> **THE PROBLEM**: What are the lines, word for word, from the line with "Given: Click the" up to and including the line with "Task: Click the publish date 2024年02月21日" in the records below? Omit the pictures.

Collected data
┄┄┄┄┄┄┄┄┄┄

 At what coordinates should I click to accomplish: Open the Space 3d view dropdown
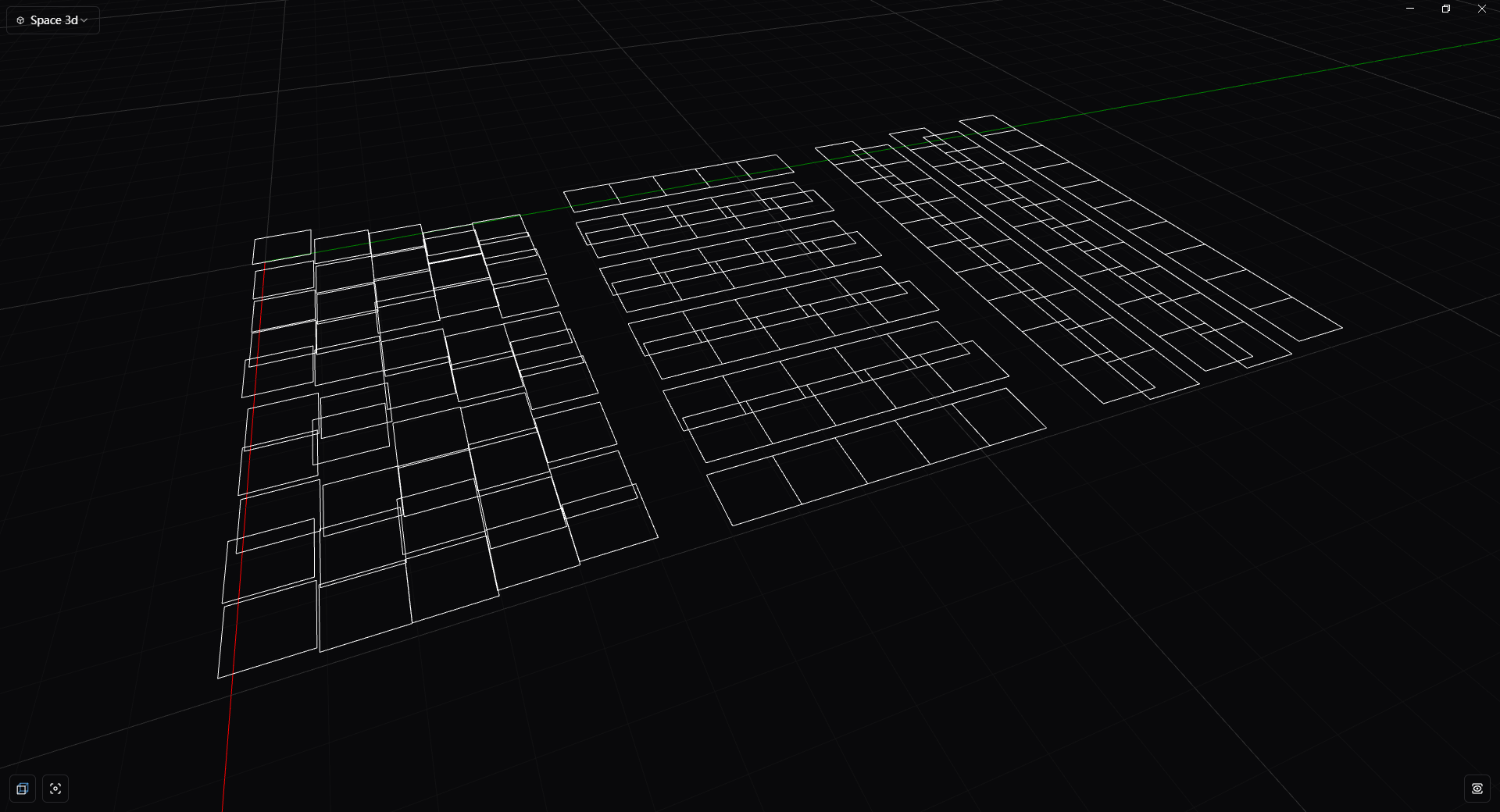pyautogui.click(x=53, y=20)
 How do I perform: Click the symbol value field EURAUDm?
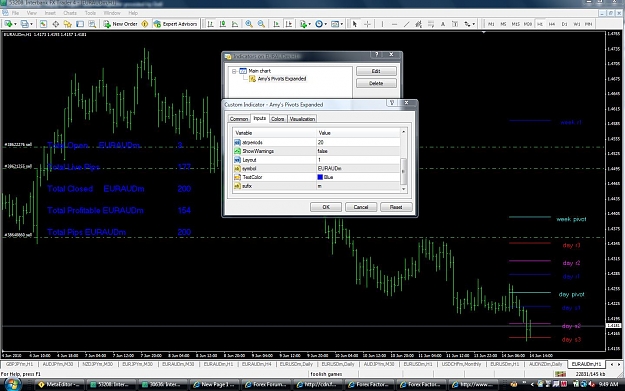pos(358,168)
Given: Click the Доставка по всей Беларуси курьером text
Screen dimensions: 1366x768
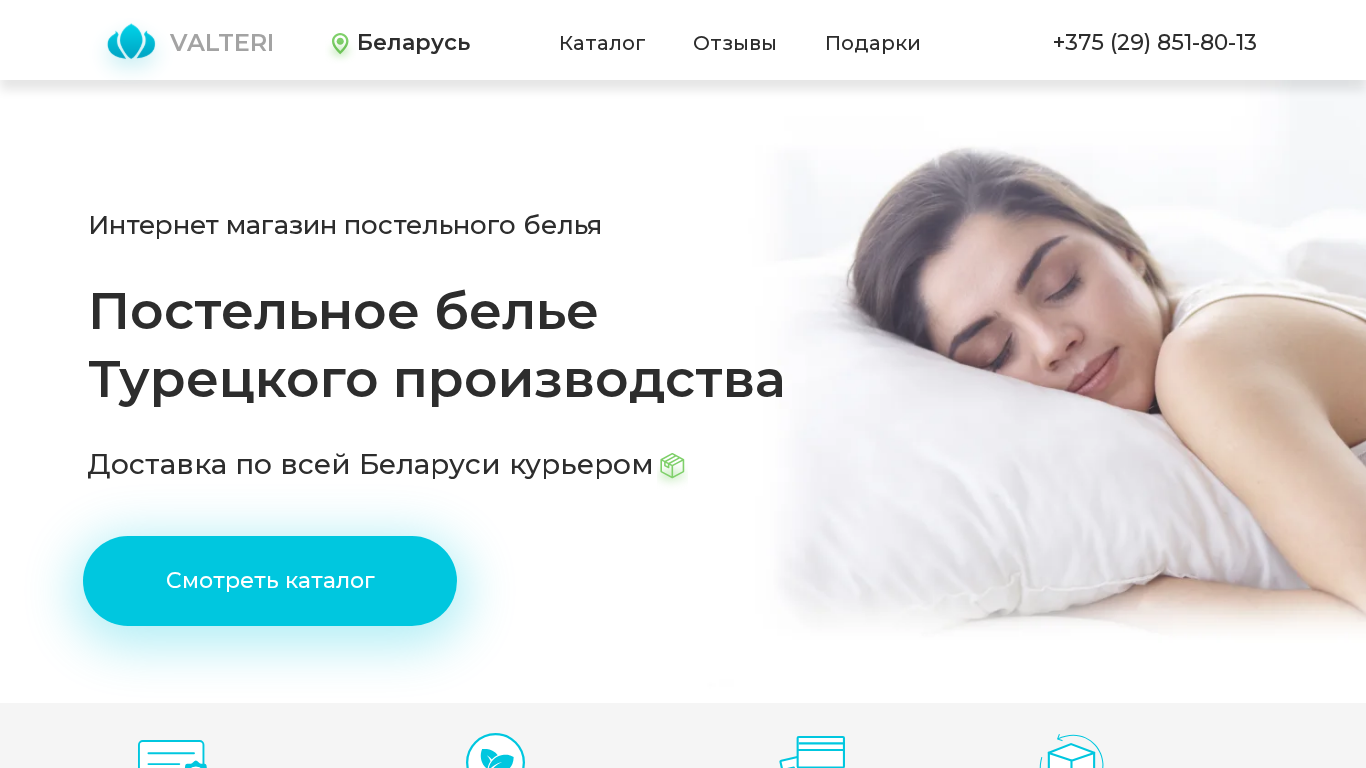Looking at the screenshot, I should tap(370, 465).
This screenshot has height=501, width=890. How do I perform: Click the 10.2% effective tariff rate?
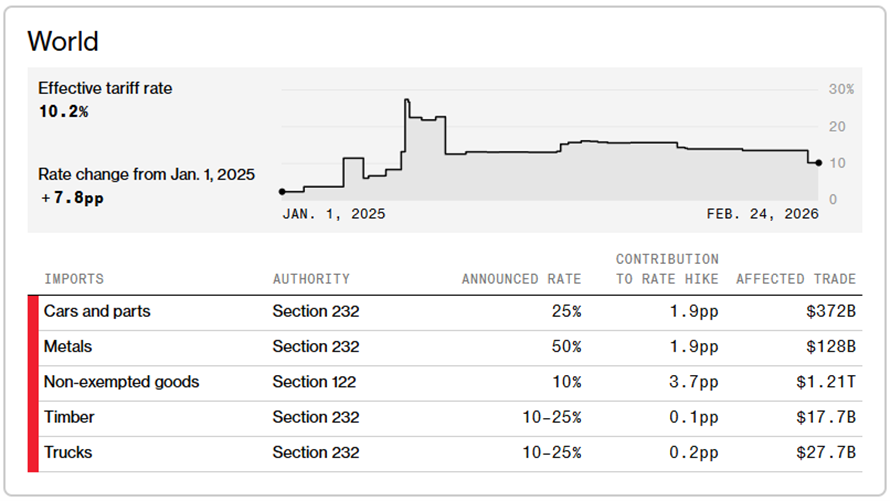(63, 111)
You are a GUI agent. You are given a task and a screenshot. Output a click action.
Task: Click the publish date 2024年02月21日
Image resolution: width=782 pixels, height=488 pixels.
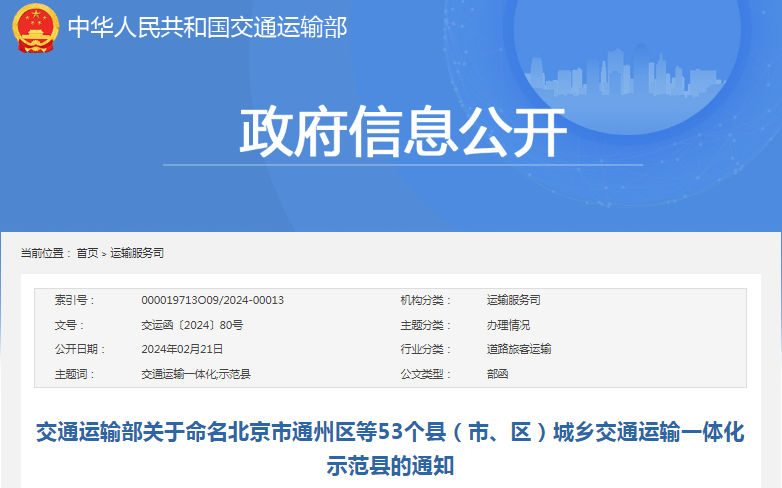182,349
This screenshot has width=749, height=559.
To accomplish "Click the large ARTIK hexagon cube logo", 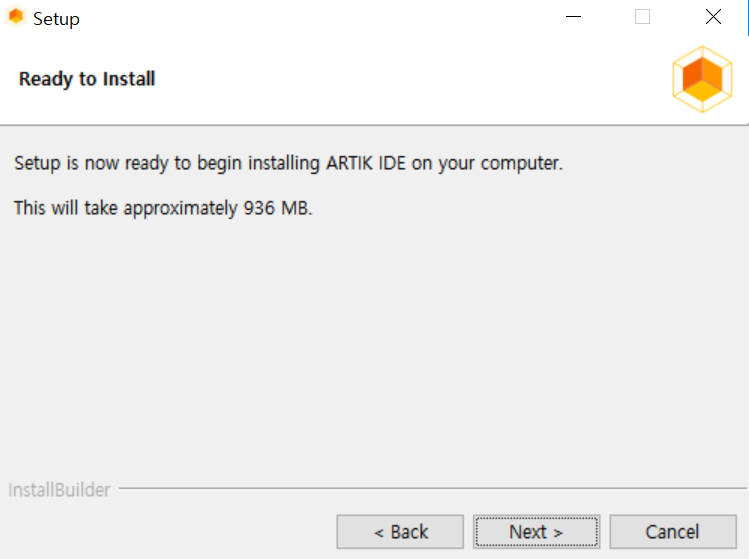I will [702, 79].
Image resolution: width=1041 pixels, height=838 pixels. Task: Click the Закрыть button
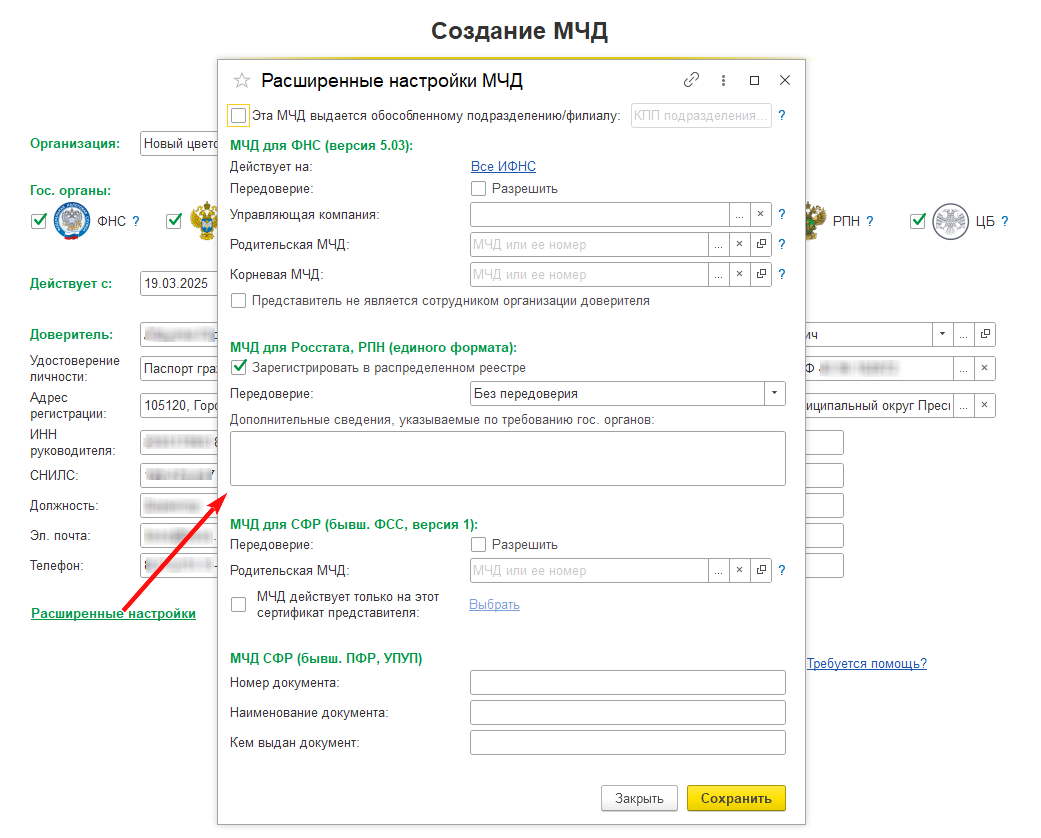click(x=639, y=798)
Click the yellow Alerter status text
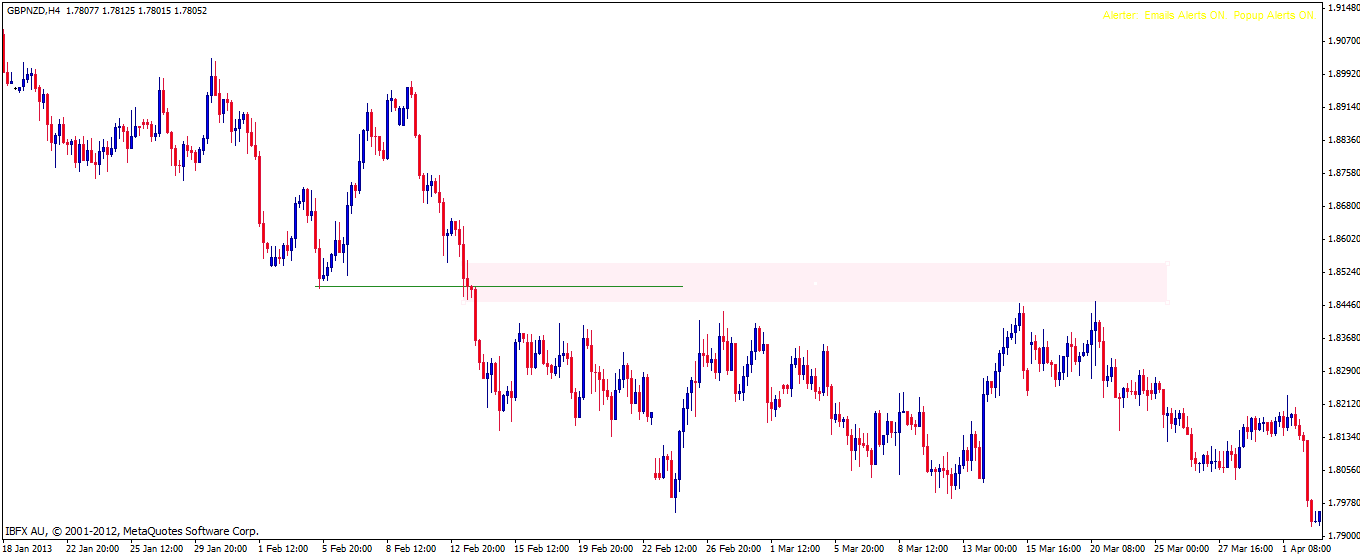Viewport: 1360px width, 556px height. coord(1208,16)
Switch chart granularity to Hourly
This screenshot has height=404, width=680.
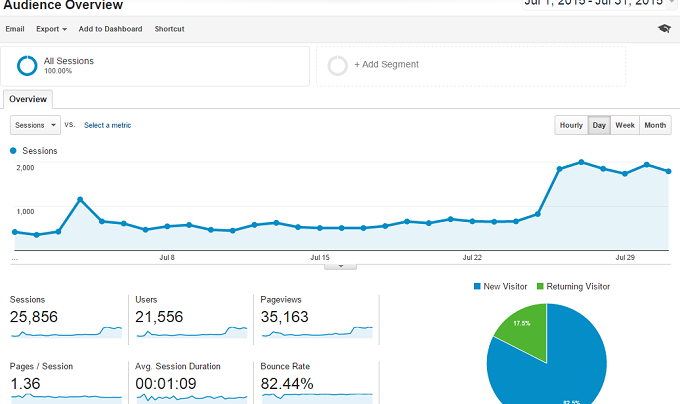pos(571,125)

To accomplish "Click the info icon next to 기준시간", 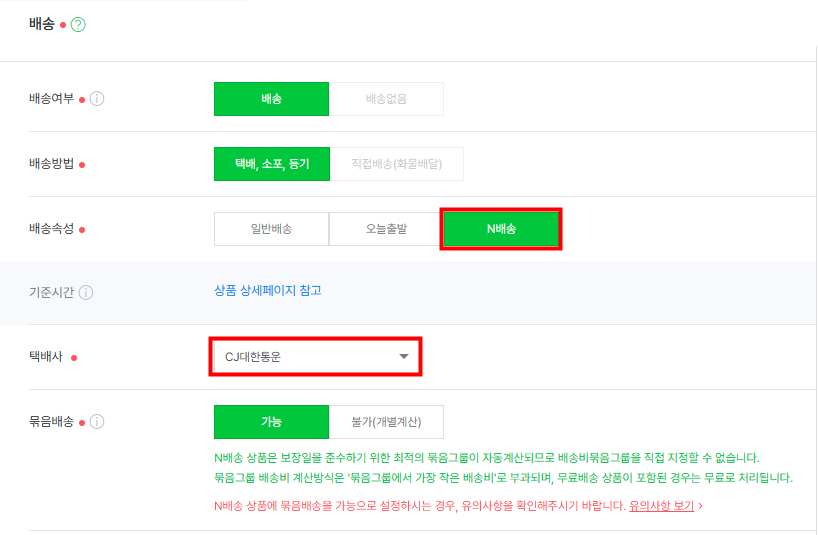I will pos(86,293).
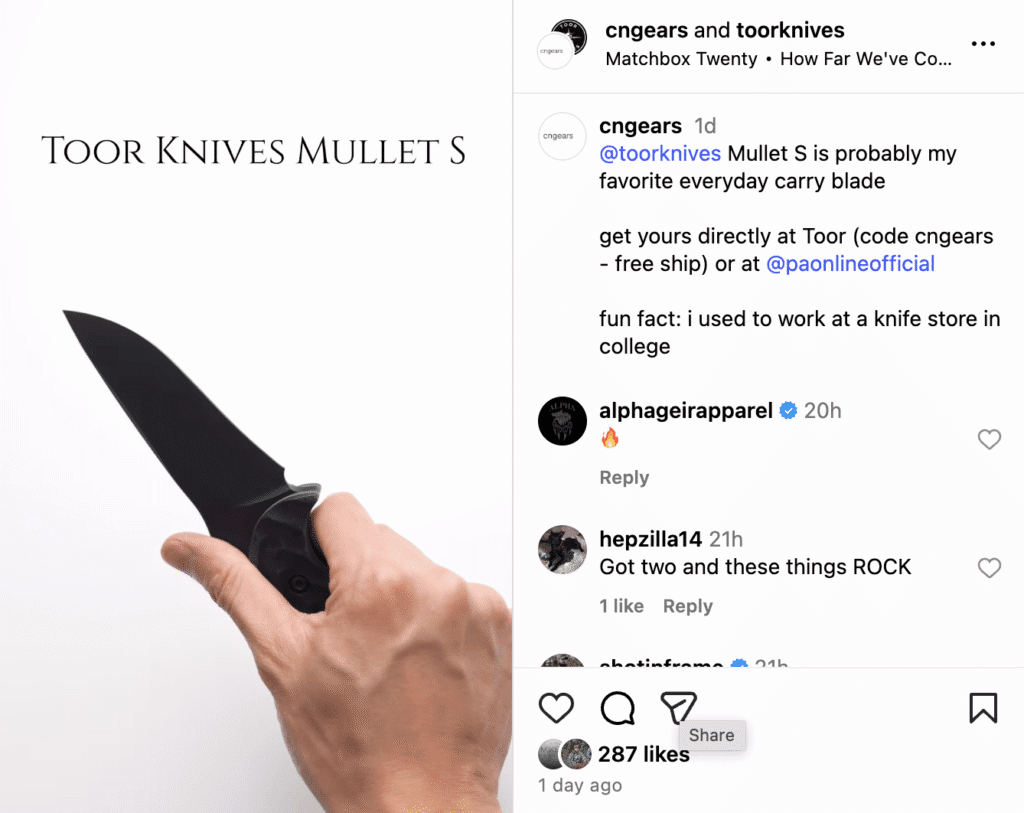Image resolution: width=1024 pixels, height=813 pixels.
Task: Click hepzilla14's profile avatar
Action: point(562,549)
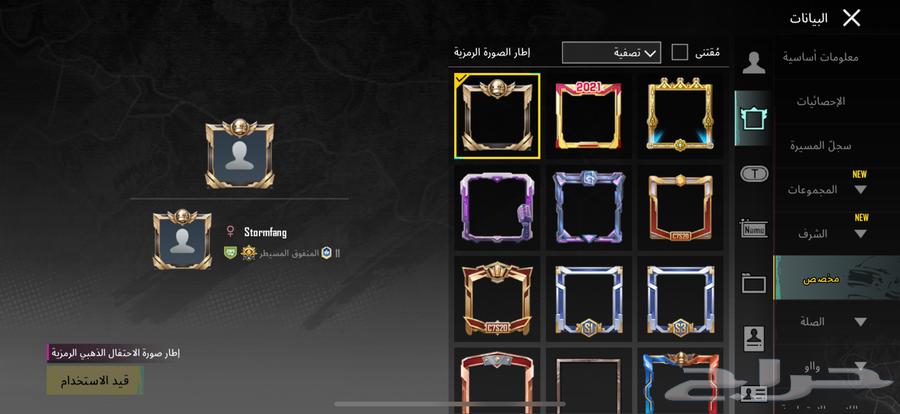Open the Name tag category icon
The height and width of the screenshot is (414, 900).
[754, 229]
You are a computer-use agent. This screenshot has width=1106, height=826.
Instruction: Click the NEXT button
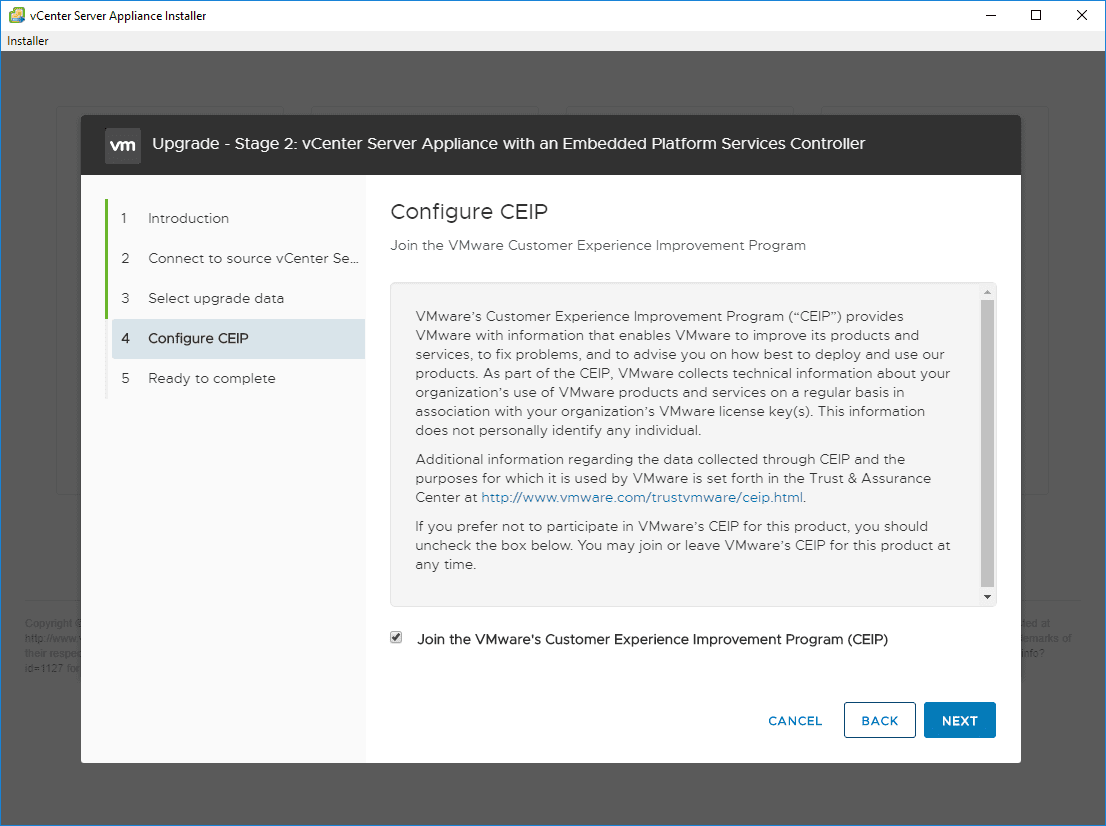click(x=959, y=720)
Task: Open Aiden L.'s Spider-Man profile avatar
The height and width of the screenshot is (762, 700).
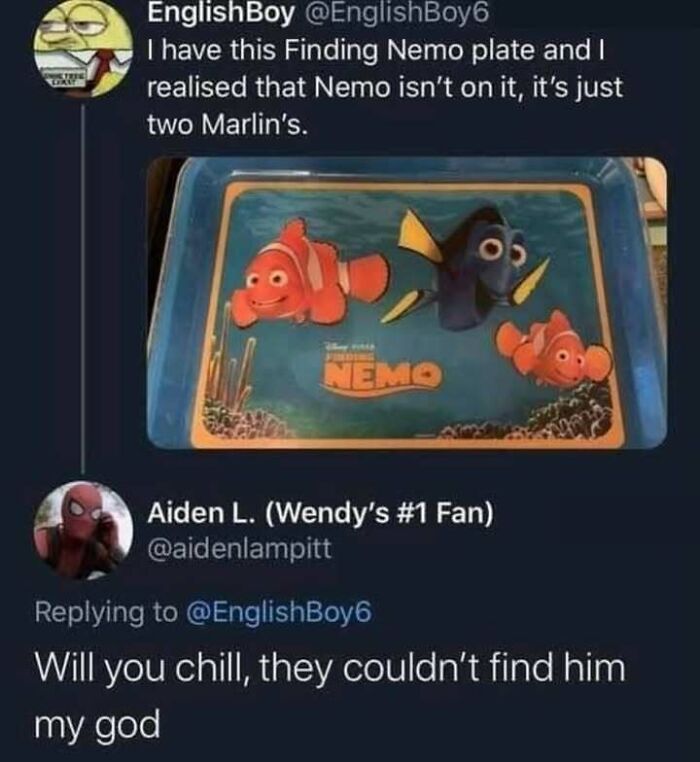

┄┄┄┄┄┄┄┄┄┄

> **TASK ANSWER**:
Given: Click the Доставка по всей Беларуси курьером text
Screen dimensions: 1366x768
Looking at the screenshot, I should tap(370, 465).
This screenshot has height=501, width=890. How do I perform: Click the 10.2% effective tariff rate?
(63, 111)
You are a GUI agent. You are given a task and a screenshot. Output a click action.
Task: Click the publish date 2024年02月21日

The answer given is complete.